TASK DETAILS => The reply should hold nothing except the lines from the one with "Task: Select the Inventory tab label" through the end of the entries, duplicated exactly and with no pictures.

(Saved entries)
╔══
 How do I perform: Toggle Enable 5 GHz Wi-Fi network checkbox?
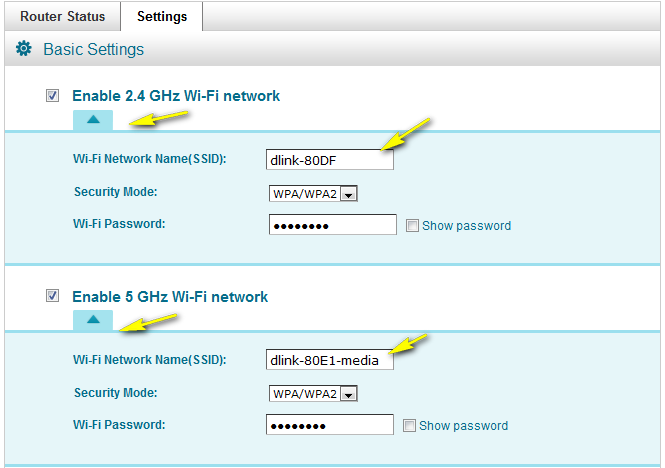coord(52,296)
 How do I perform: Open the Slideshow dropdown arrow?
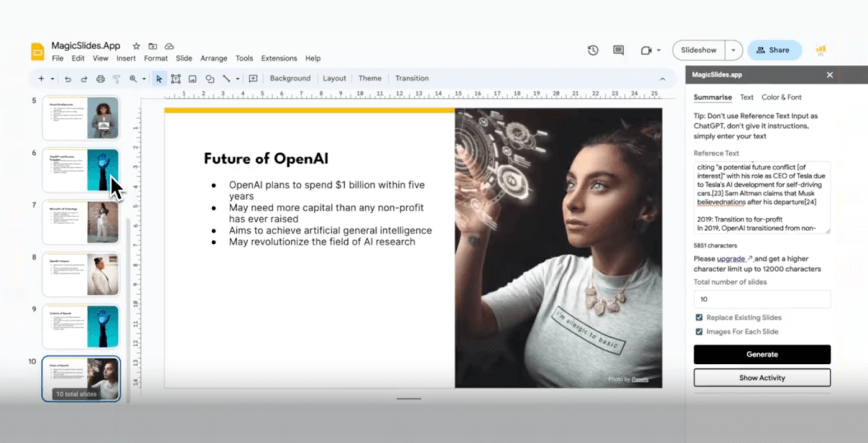pos(733,50)
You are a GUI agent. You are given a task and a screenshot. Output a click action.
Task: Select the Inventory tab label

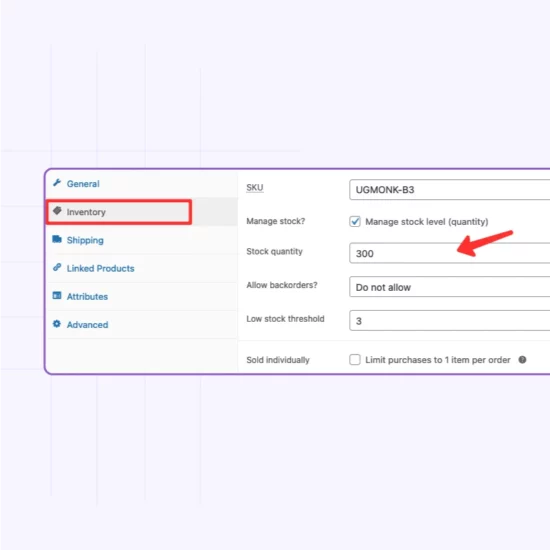[x=86, y=212]
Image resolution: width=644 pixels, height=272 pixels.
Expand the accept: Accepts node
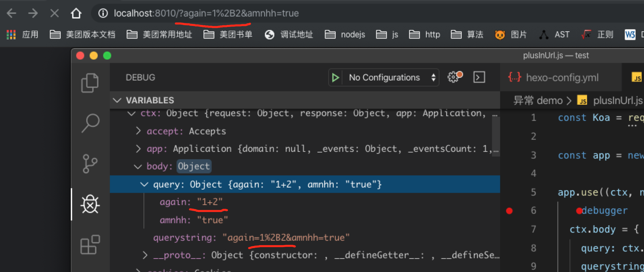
╚══
COMPLETED EXERCISE =>
Task: Select the Inventory tab label

[x=86, y=212]
Image resolution: width=644 pixels, height=272 pixels.
Expand the accept: Accepts node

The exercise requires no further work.